Jamais nous n’avons autant craint d’être empoisonnés par l’air que nous respirons, l’eau que nous buvons, le pain que nous mangeons. Pourtant, jamais nous n'avons vécu aussi longtemps en bonne santé, jamais l’espérance de bonne vie n’a été aussi élevée, affolant les gestionnaires des organismes de retraite.
Les nouvelles techniques inquiètent, c'est naturel, toute nouveauté peut présenter des risques nouveaux – aucun ménestrel chanteur n'est décédé par électrocution dans sa baignoire au Moyen Âge ; il n'y avait pas de baignoires. Mais il faut considérer aussi que c'est grâce aux nouvelles techniques que les famines, pestes, et autres calamités massives ont été vaincues. Nous avons troqué les famines du passé contre d'infimes résidus inoffensifs de pesticides. La charrue bucolique et les bœufs contre des tracteurs ; le travail des enfants aux champs ou à la mine contre l’école. Les amputations à la scie sans anesthésie contre l'hôpital d'aujourd'hui. L'eau polluée de la rivière contre l'eau potable du robinet. L’air pollué par les lampes à huile et les fumées du feu de bois contre le chauffage central et l’électricité. Les épidémies et la mortalité infantile contre les vaccins.

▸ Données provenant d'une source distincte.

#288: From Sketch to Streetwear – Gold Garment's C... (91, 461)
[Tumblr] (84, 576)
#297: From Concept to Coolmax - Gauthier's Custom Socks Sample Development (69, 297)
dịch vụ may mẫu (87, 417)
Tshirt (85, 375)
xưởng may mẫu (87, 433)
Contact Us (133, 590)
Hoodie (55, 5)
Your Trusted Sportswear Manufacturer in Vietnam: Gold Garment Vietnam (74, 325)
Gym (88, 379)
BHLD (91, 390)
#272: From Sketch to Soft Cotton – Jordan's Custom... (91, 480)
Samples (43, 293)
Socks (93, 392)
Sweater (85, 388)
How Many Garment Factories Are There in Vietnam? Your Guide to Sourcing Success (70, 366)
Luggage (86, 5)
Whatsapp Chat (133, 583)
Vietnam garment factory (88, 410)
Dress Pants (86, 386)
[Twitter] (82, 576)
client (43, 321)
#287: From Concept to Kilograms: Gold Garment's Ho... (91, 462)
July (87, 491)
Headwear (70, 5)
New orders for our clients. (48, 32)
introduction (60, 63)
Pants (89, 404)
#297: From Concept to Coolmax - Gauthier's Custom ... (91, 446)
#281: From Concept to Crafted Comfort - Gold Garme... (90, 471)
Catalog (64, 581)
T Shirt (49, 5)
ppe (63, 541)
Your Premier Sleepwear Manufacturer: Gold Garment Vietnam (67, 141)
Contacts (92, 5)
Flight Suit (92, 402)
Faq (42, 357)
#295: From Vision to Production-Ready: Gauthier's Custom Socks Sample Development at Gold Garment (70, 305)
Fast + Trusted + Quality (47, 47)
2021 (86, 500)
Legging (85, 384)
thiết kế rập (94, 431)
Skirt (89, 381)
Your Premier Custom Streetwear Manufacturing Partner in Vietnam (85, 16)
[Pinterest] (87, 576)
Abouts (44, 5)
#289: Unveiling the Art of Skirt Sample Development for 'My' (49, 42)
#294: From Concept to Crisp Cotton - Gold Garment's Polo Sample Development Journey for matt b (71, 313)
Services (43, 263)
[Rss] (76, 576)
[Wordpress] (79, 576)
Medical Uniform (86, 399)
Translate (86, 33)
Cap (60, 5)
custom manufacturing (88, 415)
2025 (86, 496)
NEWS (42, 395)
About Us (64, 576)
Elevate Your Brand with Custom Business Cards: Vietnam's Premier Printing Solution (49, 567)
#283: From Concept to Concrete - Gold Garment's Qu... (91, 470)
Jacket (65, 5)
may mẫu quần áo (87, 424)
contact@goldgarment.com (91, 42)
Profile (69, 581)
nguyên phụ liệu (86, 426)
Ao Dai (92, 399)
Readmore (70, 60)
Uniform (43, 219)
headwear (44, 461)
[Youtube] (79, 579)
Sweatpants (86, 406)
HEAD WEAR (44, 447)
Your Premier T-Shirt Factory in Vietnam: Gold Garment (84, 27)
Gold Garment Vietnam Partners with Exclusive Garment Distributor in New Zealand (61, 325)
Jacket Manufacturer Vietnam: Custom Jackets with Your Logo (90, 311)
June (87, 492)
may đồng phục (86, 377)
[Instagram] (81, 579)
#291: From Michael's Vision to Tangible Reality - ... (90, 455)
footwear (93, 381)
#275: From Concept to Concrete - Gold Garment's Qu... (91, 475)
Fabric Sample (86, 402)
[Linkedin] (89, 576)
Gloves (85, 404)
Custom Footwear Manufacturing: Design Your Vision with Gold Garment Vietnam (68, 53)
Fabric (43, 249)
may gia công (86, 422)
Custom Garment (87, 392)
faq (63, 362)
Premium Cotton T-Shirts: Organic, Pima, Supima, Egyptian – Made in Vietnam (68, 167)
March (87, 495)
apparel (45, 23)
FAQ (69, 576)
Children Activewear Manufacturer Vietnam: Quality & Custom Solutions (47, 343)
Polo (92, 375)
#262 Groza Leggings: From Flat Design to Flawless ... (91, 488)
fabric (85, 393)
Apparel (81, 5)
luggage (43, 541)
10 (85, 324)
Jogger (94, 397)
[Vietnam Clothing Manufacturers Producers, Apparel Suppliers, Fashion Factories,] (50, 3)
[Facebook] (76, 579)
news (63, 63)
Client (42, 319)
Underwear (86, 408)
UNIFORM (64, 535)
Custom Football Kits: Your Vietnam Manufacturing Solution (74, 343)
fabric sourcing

Avons-nous perdu au change ? Nous en avons l'illusion car nous avons oublié les famines, les épidémies, la vie harassante du bon vieux temps. Nous ne voyons plus la réalité du bon vieux temps, mais seulement le rêve que nous en avons, le rêve d'une partie de campagne ensoleillée, dans la paix de la verdure si ce n'est le chant des oiseaux, le murmure d'un ruisseau, le souffle de la brise... Nous comparons ce rêve aux nuisances bien réelles du monde d'aujourd'hui, les usines, les autoroutes, les supermarchés, les embouteillages, le bruit, la foule... il n'y a pas photo, le rêve est bien plus envoûtant. Pour autant, sommes-nous vraiment prêts à troquer un seul aujourd’hui, même imparfait, contre deux bons vieux temps ? [...]
[1]
« Regardez les oiseaux du ciel : ils ne sèment point, ils ne moissonnent point, et ils n’amassent rien dans des greniers : mais votre Père céleste les nourrit [...]
Ne vous inquiétez donc point en disant : Que mangerons-nous, ou, que boirons-nous, ou de quoi nous vêtirons-nous ? Ce sont les païens qui recherchent toutes ces choses ; et votre Père céleste sait que vous en avez besoin. Cherchez donc premièrement le Royaume de Dieu et sa justice, et tout cela vous sera donné par surcroît. » (Mt VI 25-33). La Fontaine a illustré que, pour la cigale au moins, la recette ne fonctionne pas lorsque la bise est venue… Mais ce ne sont là que fables et paraboles...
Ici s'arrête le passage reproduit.